- [WHAT YOU ARE ASKED TO DO]: Pick out each line of the listing below that contains the string "screenshot", where uppercase and lowercase must match.

═══ ENTRIES

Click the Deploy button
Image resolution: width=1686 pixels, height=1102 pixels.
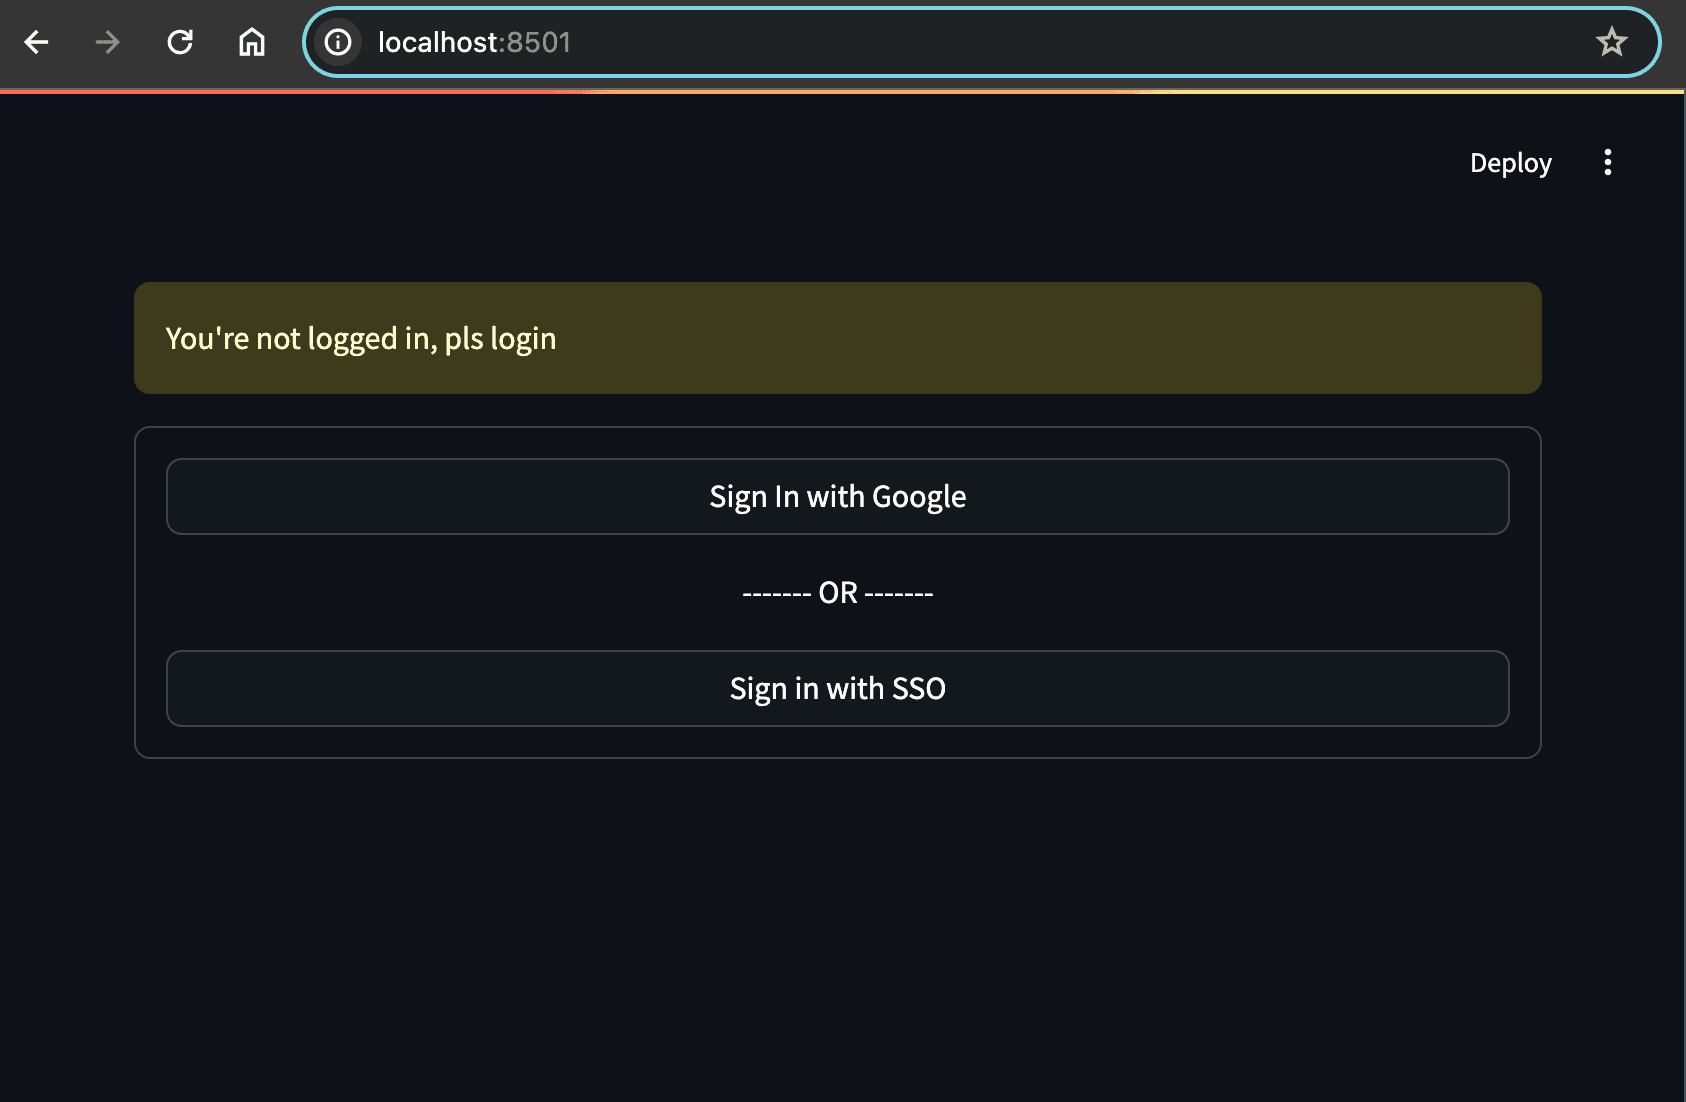click(x=1510, y=163)
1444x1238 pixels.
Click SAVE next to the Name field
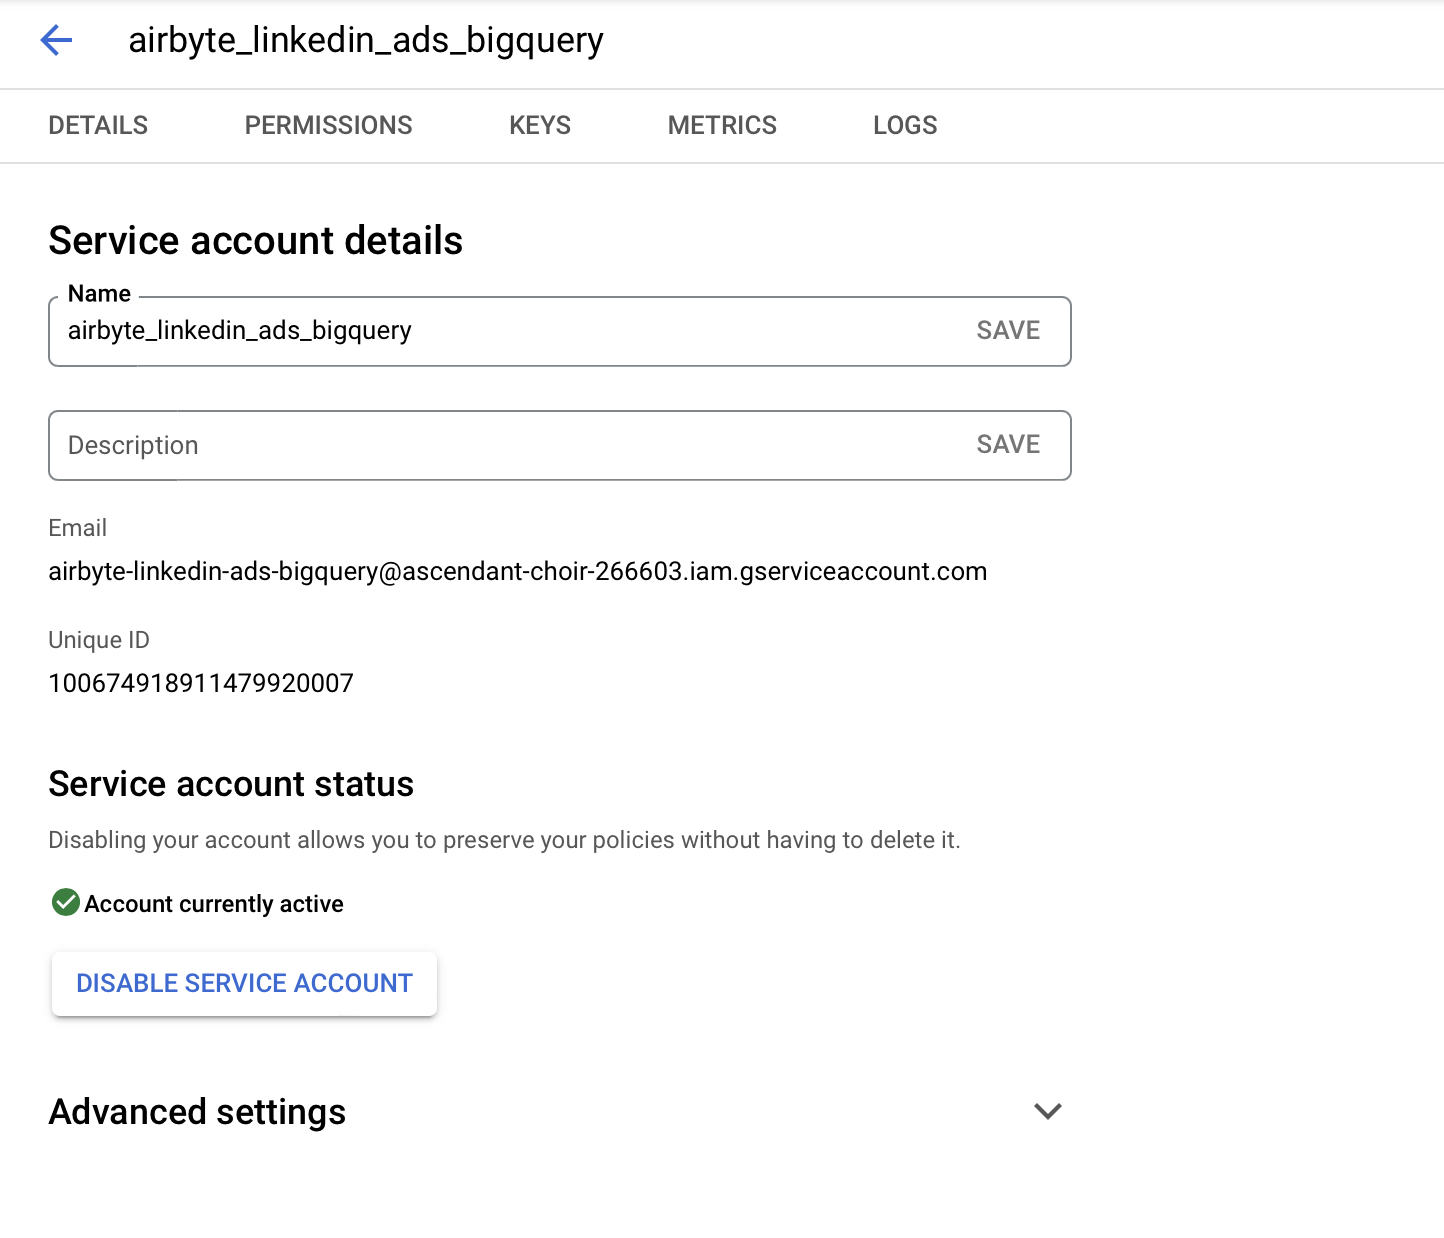pos(1007,330)
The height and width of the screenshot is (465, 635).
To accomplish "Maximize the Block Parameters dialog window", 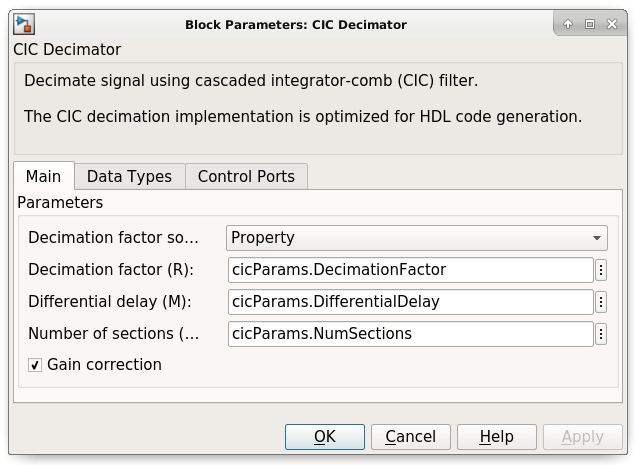I will (590, 24).
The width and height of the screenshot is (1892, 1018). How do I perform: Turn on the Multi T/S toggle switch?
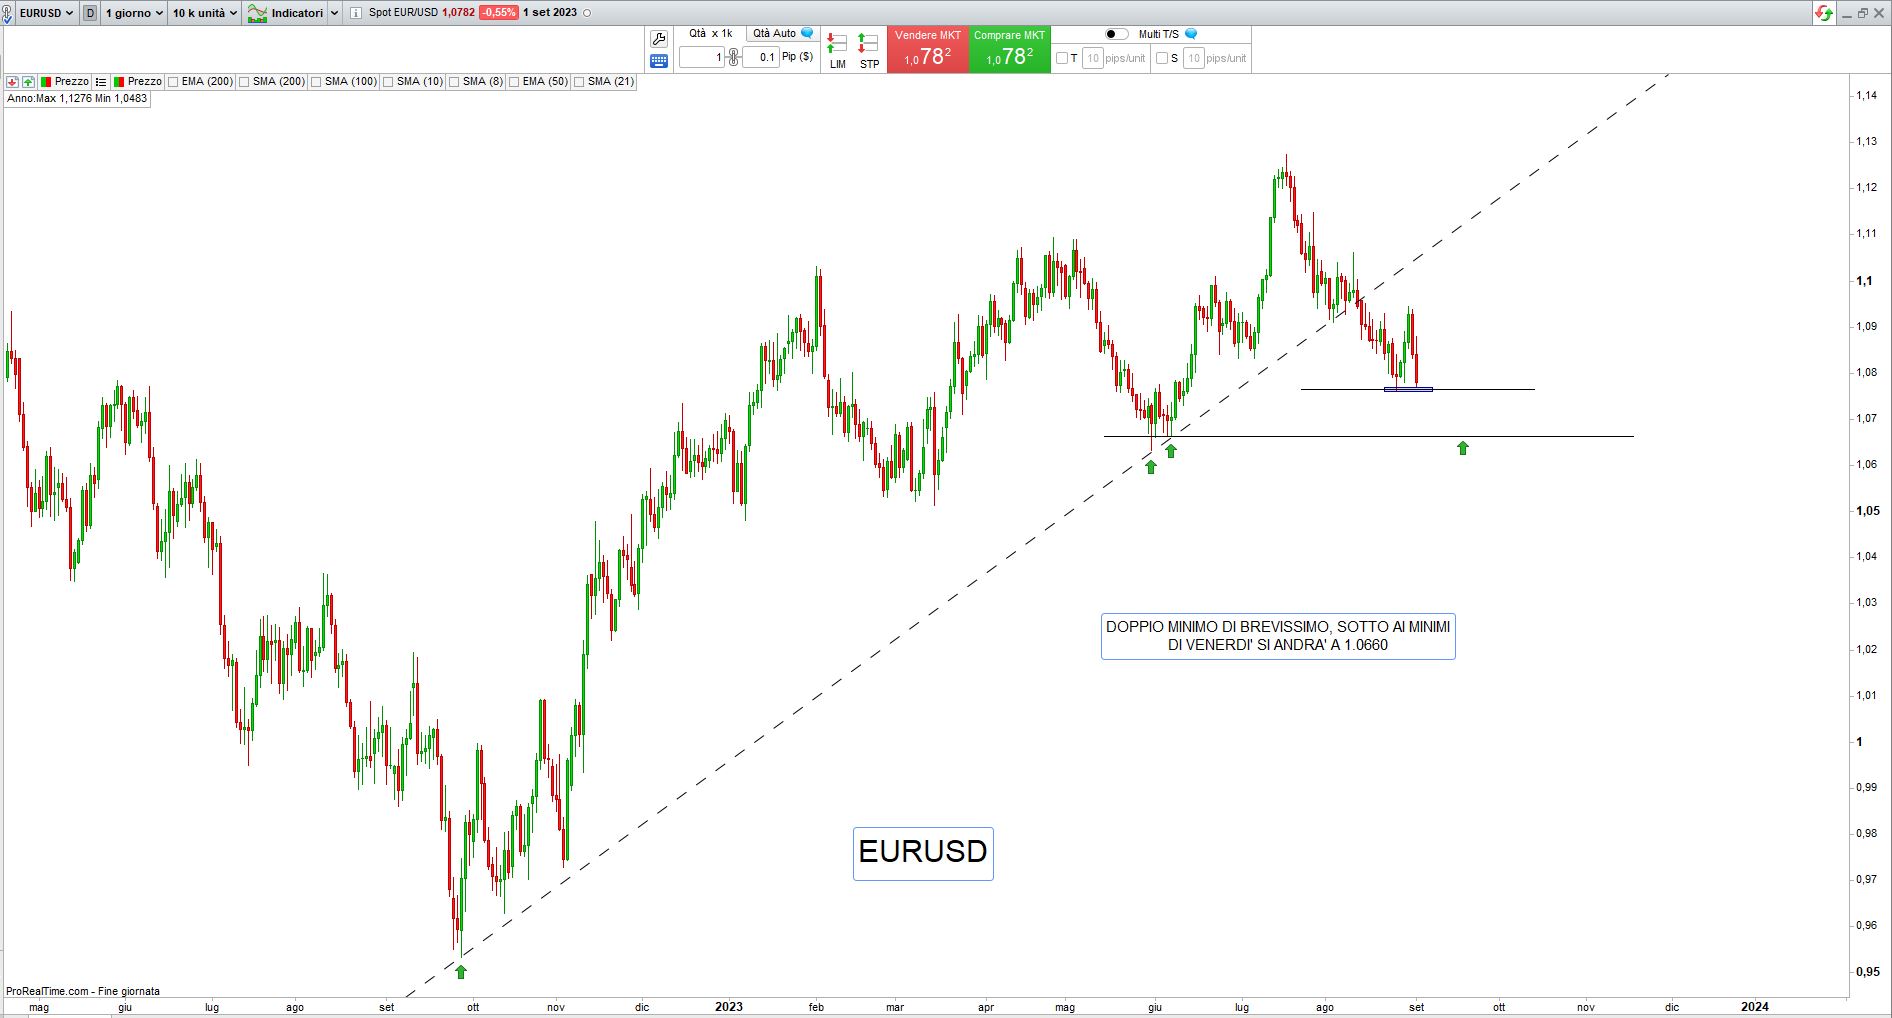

══════

- [ANSWER TO THIS EXERCISE]:
The height and width of the screenshot is (465, 635).
The width and height of the screenshot is (1892, 1018). How do I perform: Turn on the Multi T/S toggle switch?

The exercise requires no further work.